What is needed is every line of the data that includes the word "accomplish". Please copy each one.

[Stored data]

----------------

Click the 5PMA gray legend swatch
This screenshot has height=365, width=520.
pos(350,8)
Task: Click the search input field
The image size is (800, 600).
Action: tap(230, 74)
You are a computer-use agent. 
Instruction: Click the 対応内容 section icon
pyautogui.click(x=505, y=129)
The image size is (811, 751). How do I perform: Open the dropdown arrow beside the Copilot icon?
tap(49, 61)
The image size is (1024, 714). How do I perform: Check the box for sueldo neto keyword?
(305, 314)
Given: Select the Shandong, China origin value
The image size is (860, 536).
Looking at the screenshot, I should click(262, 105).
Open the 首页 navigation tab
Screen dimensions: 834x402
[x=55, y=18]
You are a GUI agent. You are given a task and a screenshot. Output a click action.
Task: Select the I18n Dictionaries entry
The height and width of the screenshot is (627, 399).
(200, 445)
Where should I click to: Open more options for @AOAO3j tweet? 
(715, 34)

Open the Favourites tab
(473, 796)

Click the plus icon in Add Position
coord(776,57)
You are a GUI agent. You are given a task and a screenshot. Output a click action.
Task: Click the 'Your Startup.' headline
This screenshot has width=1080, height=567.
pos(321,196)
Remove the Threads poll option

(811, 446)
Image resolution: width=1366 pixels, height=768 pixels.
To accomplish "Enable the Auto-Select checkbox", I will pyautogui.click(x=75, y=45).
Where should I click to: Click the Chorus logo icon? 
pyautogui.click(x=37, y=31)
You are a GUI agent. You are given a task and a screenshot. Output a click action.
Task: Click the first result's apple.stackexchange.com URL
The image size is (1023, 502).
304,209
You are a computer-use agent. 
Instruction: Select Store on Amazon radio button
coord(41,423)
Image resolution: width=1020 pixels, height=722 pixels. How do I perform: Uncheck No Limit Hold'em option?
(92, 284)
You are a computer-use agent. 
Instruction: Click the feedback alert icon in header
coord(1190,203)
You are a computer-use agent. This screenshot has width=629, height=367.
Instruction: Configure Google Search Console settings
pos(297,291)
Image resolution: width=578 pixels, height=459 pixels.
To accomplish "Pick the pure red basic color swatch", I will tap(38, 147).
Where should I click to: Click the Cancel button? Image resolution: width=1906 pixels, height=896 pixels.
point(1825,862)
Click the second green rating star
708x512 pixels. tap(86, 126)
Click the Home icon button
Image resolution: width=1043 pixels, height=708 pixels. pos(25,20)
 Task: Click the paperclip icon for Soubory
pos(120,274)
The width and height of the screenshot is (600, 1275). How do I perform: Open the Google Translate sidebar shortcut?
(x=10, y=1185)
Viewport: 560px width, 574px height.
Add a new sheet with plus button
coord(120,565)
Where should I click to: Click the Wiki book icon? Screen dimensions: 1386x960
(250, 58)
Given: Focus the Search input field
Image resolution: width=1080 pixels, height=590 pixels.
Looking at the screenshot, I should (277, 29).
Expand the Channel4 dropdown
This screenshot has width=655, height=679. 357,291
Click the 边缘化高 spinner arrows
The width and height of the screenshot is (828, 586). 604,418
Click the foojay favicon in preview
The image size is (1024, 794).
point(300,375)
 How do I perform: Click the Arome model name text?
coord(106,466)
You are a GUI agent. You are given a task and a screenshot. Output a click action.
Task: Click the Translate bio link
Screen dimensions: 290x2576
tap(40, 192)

----------------

▸ ANSWER BOX:
To accomplish "Enable the Auto-Select checkbox", I will pyautogui.click(x=75, y=45).
To accomplish "Pick the pure red basic color swatch", I will tap(38, 147).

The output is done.